De acordo com os pesquisadores, a mulher teria olhos azuis, cabelos escuros e pele mais clara do que a maioria das outras pessoas analisadas até hoje do período Mesolítico da Europa Ocidental. A análise genética revelou diferenças significativas entre grupos populacionais pré-históricos, desafiando a ideia de homogeneidade genética entre caçadores-coletores da região.
“Ela pertencia ao mesmo grupo genético do Homem de Cheddar, mas apresentava uma pele mais clara”, explicou a arqueóloga Isabelle De Groote, que lidera o projeto sobre a Bélgica Mesolítica. A cientista destacou ainda que a mulher teria entre 35 e 60 anos e apresentava traços marcantes, como nariz com ponte nasal alta e arcadas superciliares pronunciadas, características raramente associadas a mulheres do período.
Rituais e sociedade
O achado arqueológico é considerado raro: os sepultamentos mesolíticos costumam reunir homens, mulheres e crianças, mas neste caso foram identificadas apenas mulheres. Segundo De Groote, muitas delas estavam cobertas por fragmentos de pedra e polvilhadas com ocre, uma prática associada a rituais simbólicos. Um dos crânios apresentava marcas de corte feitas após a morte, indicando possível ritual pós-morte ou violência simbólica.
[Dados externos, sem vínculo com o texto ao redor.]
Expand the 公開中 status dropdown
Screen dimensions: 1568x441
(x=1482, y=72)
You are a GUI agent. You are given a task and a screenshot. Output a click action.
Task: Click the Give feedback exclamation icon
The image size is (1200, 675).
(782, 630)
“Essas descobertas sugerem costumes funerários complexos e lançam luz sobre a estrutura social e as práticas culturais dessas comunidades de caçadores-coletores”, afirmou a arqueóloga.
O sítio arqueológico foi utilizado por centenas de anos, revelando que, mesmo com o estilo de vida nômade, essas populações mantinham locais de memória para retornar e enterrar seus mortos.
Avanços tecnológicos
Na época da descoberta, não havia tecnologia para estudar DNA antigo, mas os avanços permitiram agora uma releitura completa dos achados. O arqueólogo Philippe Crombé, também da Universidade de Ghent, destacou que o DNA extraído era de “qualidade bastante boa”, o que possibilitou a reconstrução detalhada do rosto da mulher.
“A cor da pele, cabelo e olhos foi baseada em DNA. Já os acessórios e tatuagens foram inferidos a partir de dados arqueológicos da bacia do Rio Meuse”, explicou.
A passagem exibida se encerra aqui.